Instructions for the task => Report how many lines of the records below contain the string "This". Give only the number.

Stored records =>

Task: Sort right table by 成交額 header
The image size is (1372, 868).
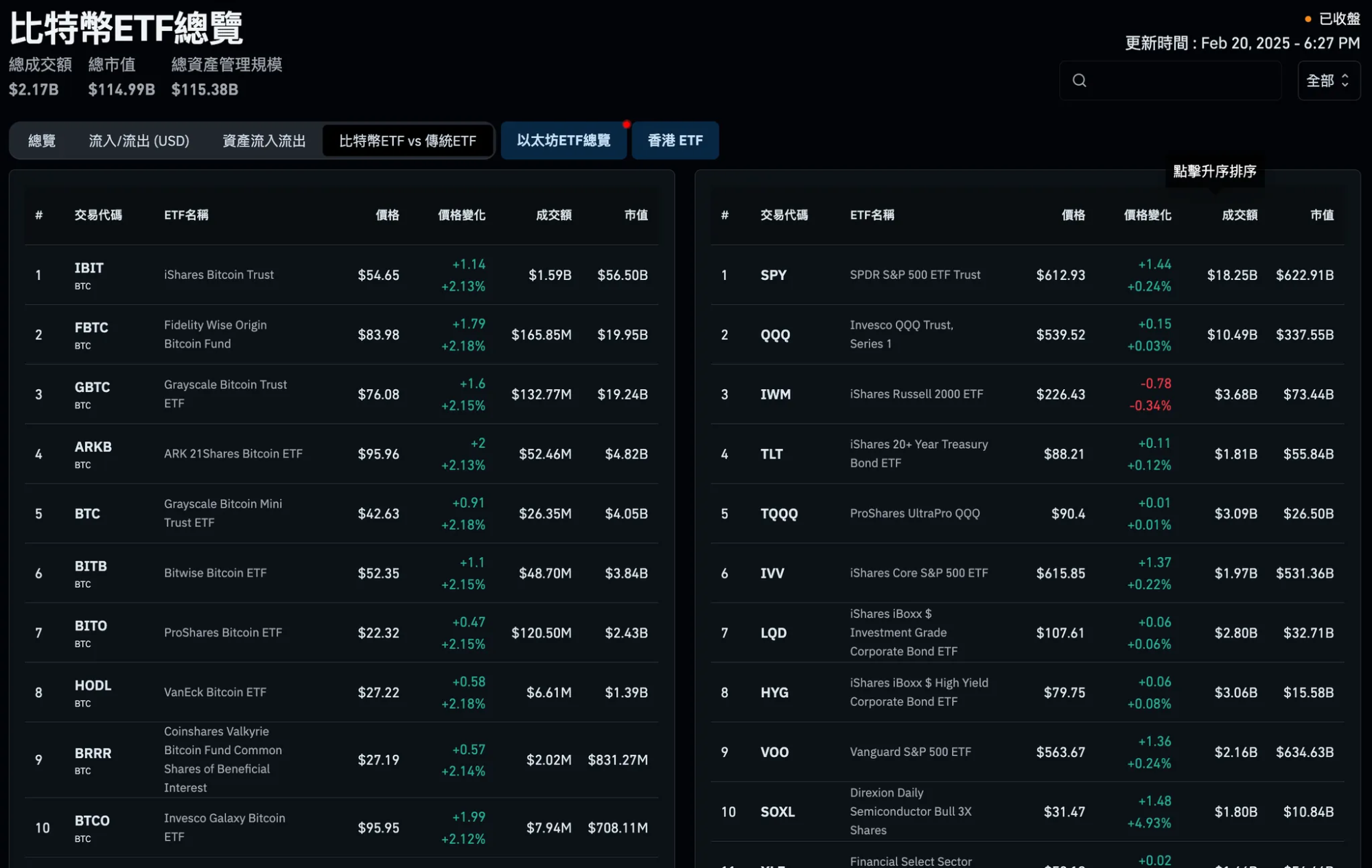Action: point(1239,215)
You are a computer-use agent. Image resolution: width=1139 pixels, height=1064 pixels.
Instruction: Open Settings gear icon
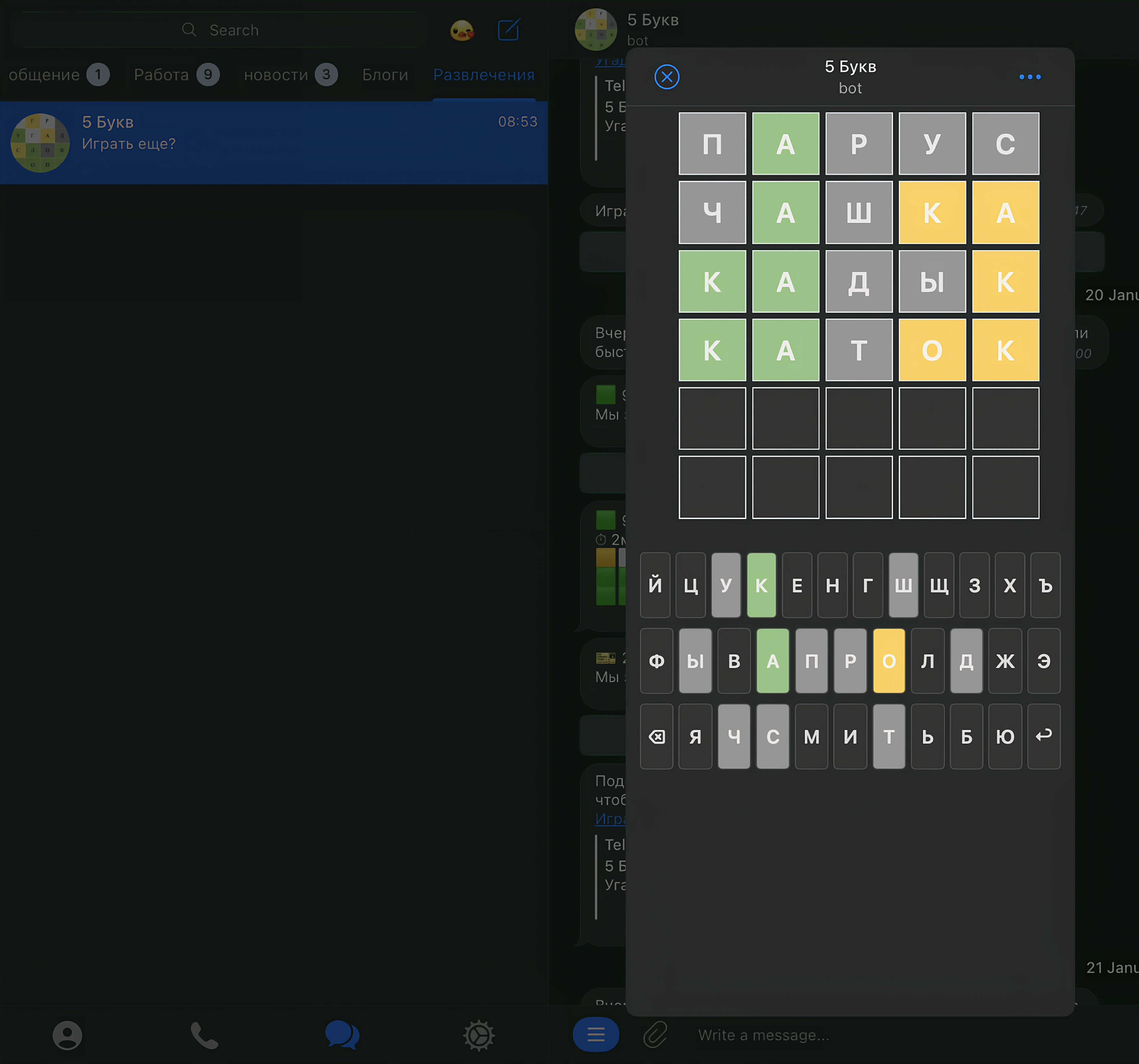pyautogui.click(x=478, y=1035)
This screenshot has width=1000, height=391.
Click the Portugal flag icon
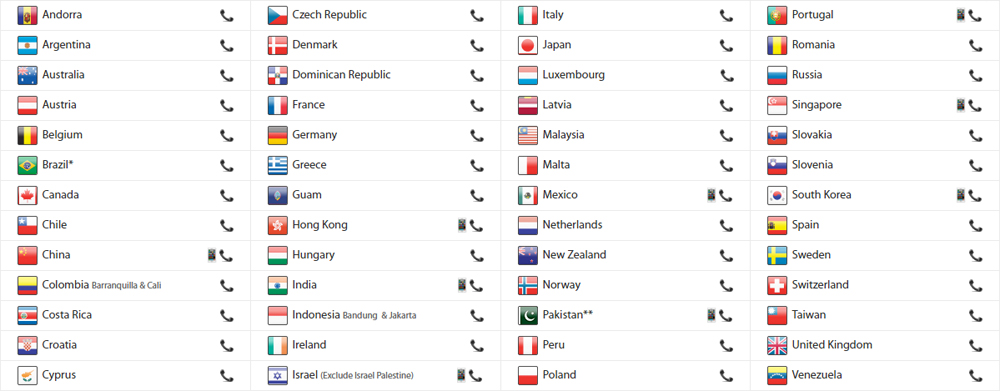point(777,15)

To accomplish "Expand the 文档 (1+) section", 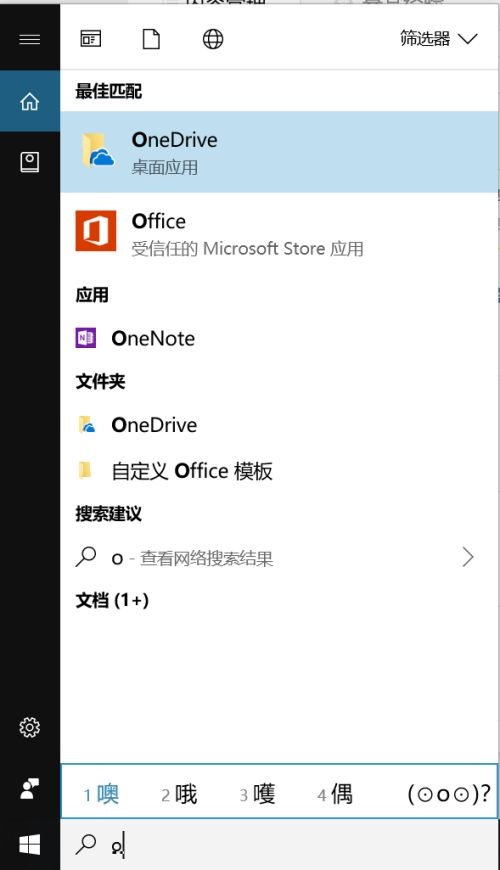I will click(112, 600).
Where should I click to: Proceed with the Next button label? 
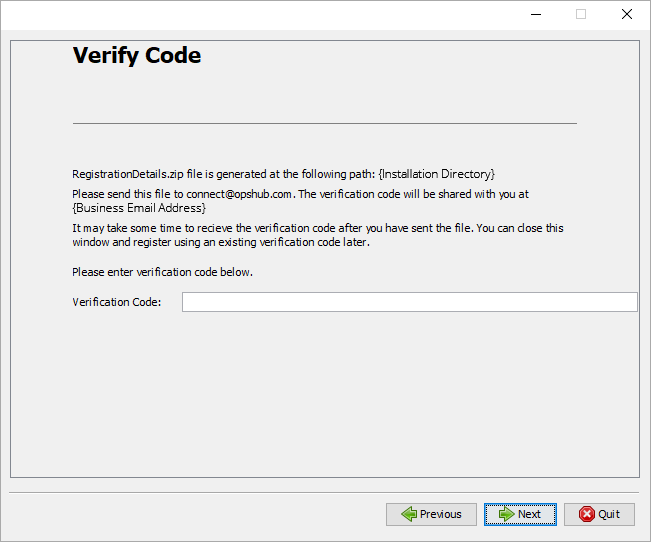[529, 514]
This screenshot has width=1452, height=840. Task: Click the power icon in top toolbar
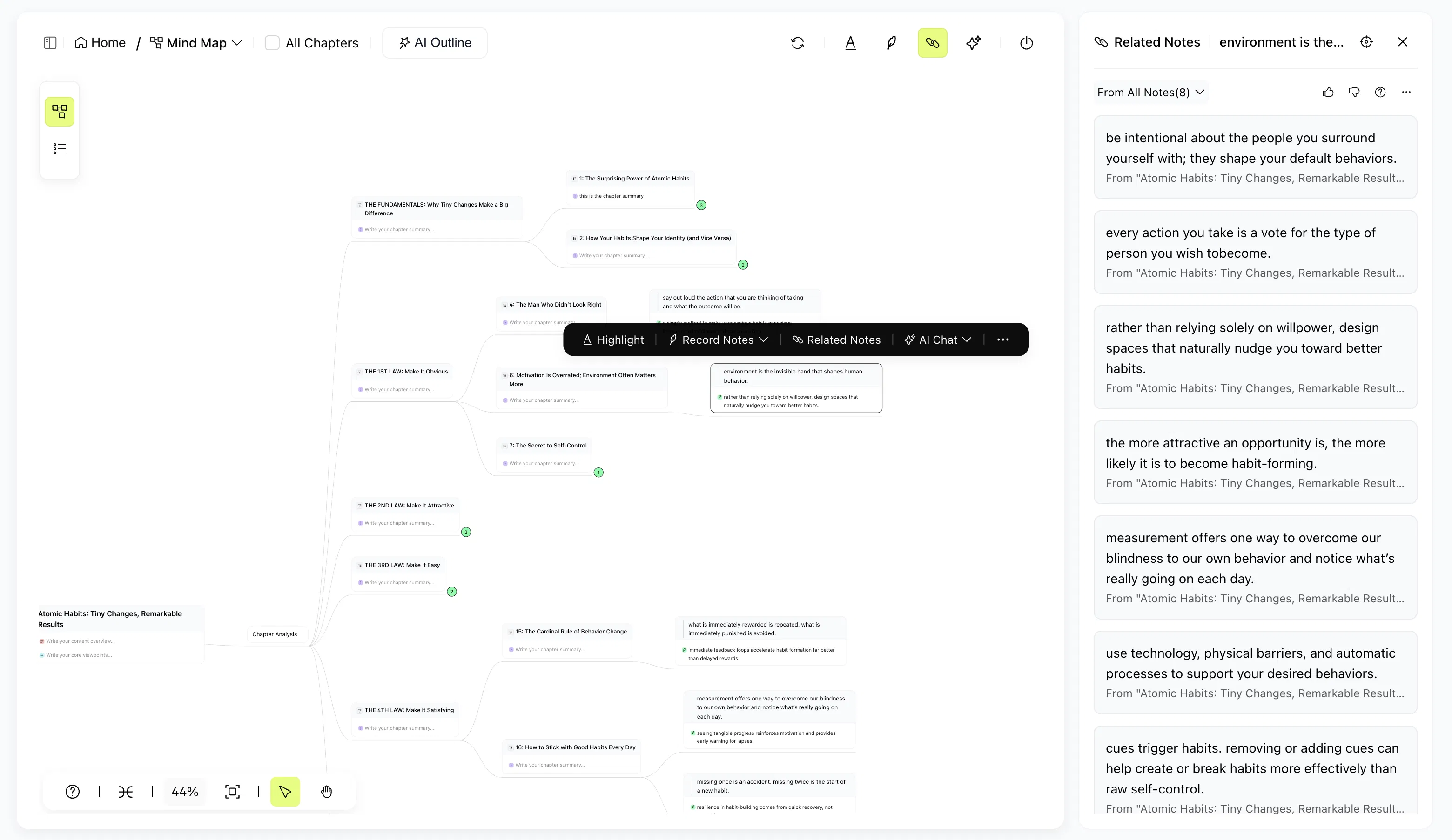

Solved problem => 2